One of the Bouda decides that he wants to prove all this to his beloved, and Bouda mating tends to involve humor. So he breaks in and installs this massive chandelier into her living room, at the tip of each of the couple dozen points of the chandelier there is a glass container holding a single pair of panties. I think bodice ripper novels were involved as well at some point.


So, when I think about how to do a hyena people other than the Gnolls being demon-spawn (which is what I stuck to in Arista) that is where my mind first goes. A fiercely loyal pack that is a little disorganized, ruled by women, and every member thinks they are funny, even when they aren’t.


But, what do you want? How do you want them to fit into this crazy and hectic world?
 

QuietBrowser

First Post
Hmm... that suggestion actually made me start thinking.

See, from the beginning, I've basically thought of the Rodushi - Malebolge's Ratfolk - as kind of a "second genesis" species, a race born just out of the sheer raw magic inundating the world after the Black Dawn, who happened to strike it lucky. The first generations or Rodushi evolve in the ruins of what had been a city of great libraries and learning; they mastered language and culture by studying philosophical texts and social notes left over by the humans before the Doom War. That's why they have the Great Work philosophy they have; they know the world could be better, and so they've built their culture around the idea of making it happen. They lucked out a lot.

So, between that idea, what you've said, and my own fondness for both the 4e fluff, where gnolls are defined by their deep spiritual/cultural struggle between the Demon and the Beast, and the Dach'youn (inoffensive, moon-worshipping, matriarchal hunter-gatherer gnolls from Wicked Fantasy), I think I found the seeds of an idea for gnolls.

What if gnolls are the foils to the rodushi? The ratfolk lucked out and had all that high-minded, goodly human cultural artifacts to build their new culture on. The gnolls didn't get that. They just had their ancestral instincts to use as the basis for their rise. Add in some kind of spiritual contamination - necrotic energy giving them a natural affinity for necromancy with the attendant drawbacks, and/or planar radiation from this setting's Hell-equivalent - and, perhaps, that might be something I can use to shape the gnolls into something distinctive?

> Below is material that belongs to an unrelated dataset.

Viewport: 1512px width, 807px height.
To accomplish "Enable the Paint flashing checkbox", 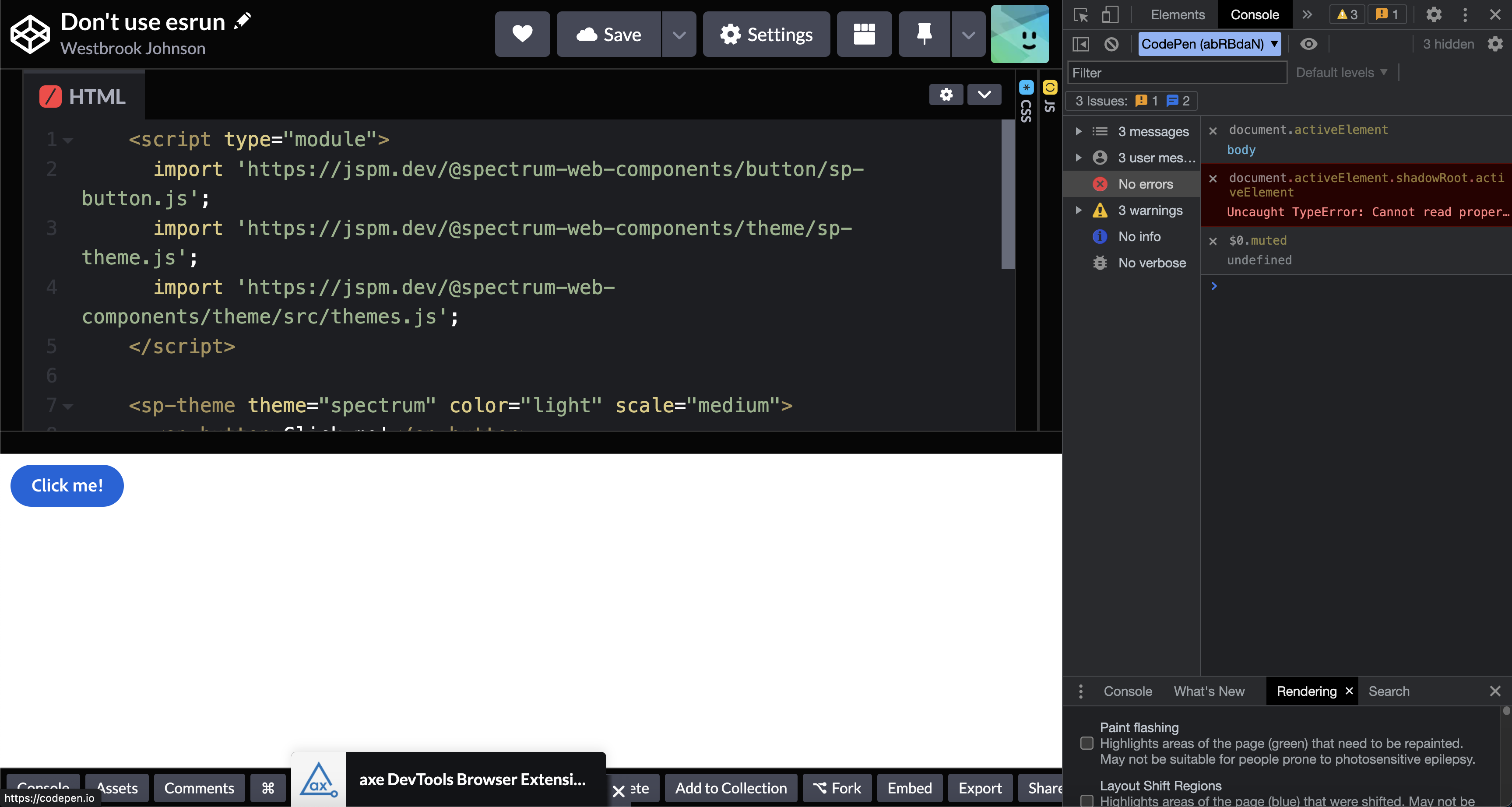I will pyautogui.click(x=1086, y=744).
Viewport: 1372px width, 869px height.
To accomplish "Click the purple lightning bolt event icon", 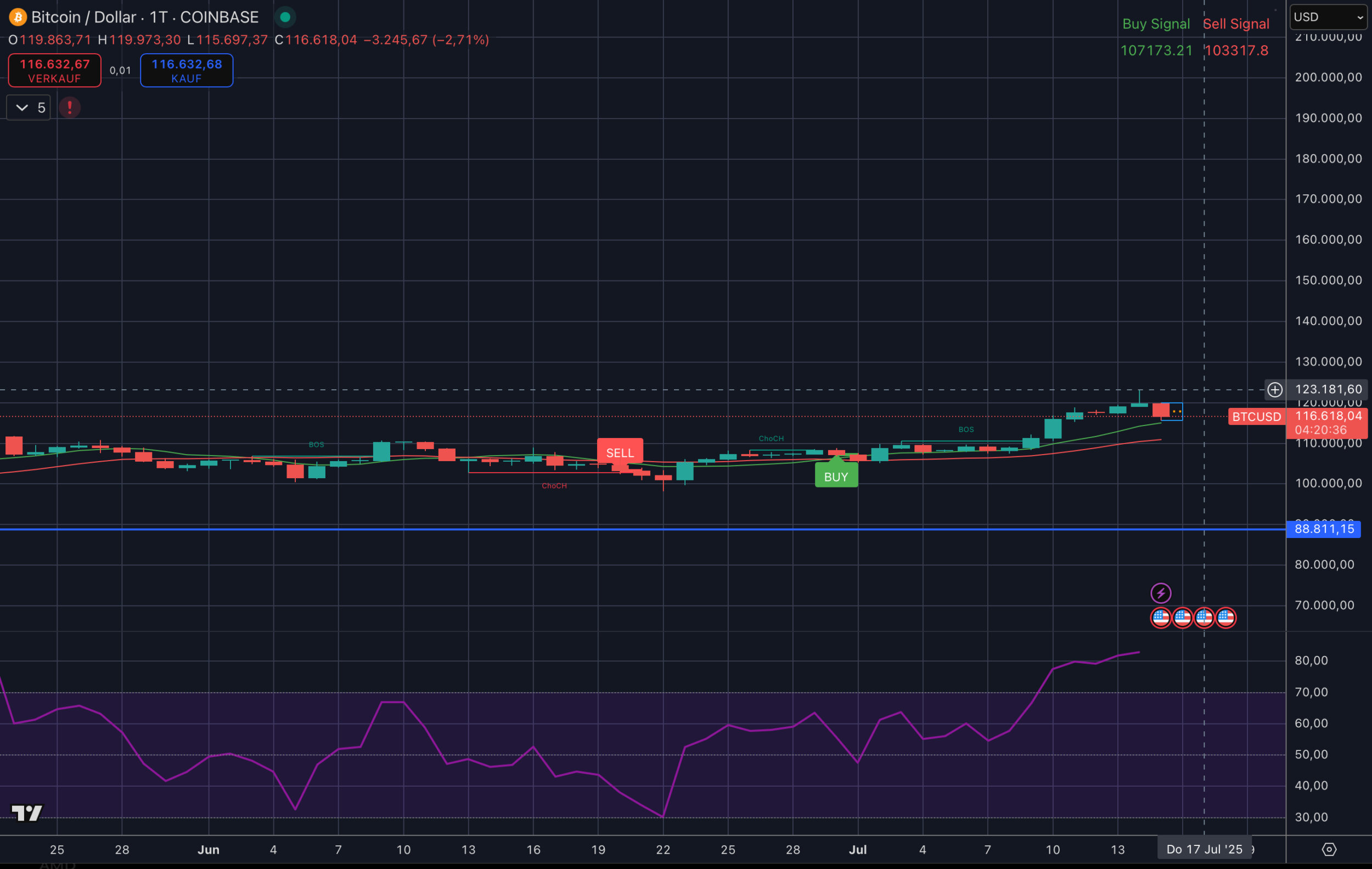I will tap(1161, 593).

When it comes to what I want, I don't want them to be always chaotic evil - 5e has turned me quite off of that, thank you - but I don't want them to be cute and cuddly hugbugs, either. (At least, not unless you've spent a lot of time befriending one.) They can still feel positive emotions; loyalty and teamwork, friendship and love, tenderness and patience. But they are, like the hyenas they came from, pragmatic, even brutal, aggressive, domineering. They crave the pack, but they need to find a social hierarchy to function.

...I don't know, maybe I should start by listing up traits I'd like my gnolls to have and then work backwards from there?

Also, I could really use some help exorcising that idea of using the subraces to reflect genders, simply because of that potent cocktail of reasons for first considering it.


On a somewhat different topic, should I share my basic concept/summary/outline of who and what the various races in Malebolge are?
 

Bitbrain

Lost in Dark Sun
Oh? Why do those races in particular catch your attention?

Speaking of Rock Gnomes... I want to stay well away from the "tinker gnomes are bungling inventors!" angle - that's part of what ruined them in Dragonlance, after all . . . Are they dwarves rendered more magical? Are they elves shrunken and made more dwarf-like by the storm of raw potential? Are they some sort of fusion between dwarf and elf? They don't know, and so, with no past to cling to, they've chosen to focus on pursuing the future.
The
What do folks think of this idea? Does it sound good to you?.

Rock Gnomes because they seem like they would fit really well in the setting. Not as bungling inventors, but as possibly half-dwarf/elf things.
Fangwyrms because they're different and I find them strangely endearing.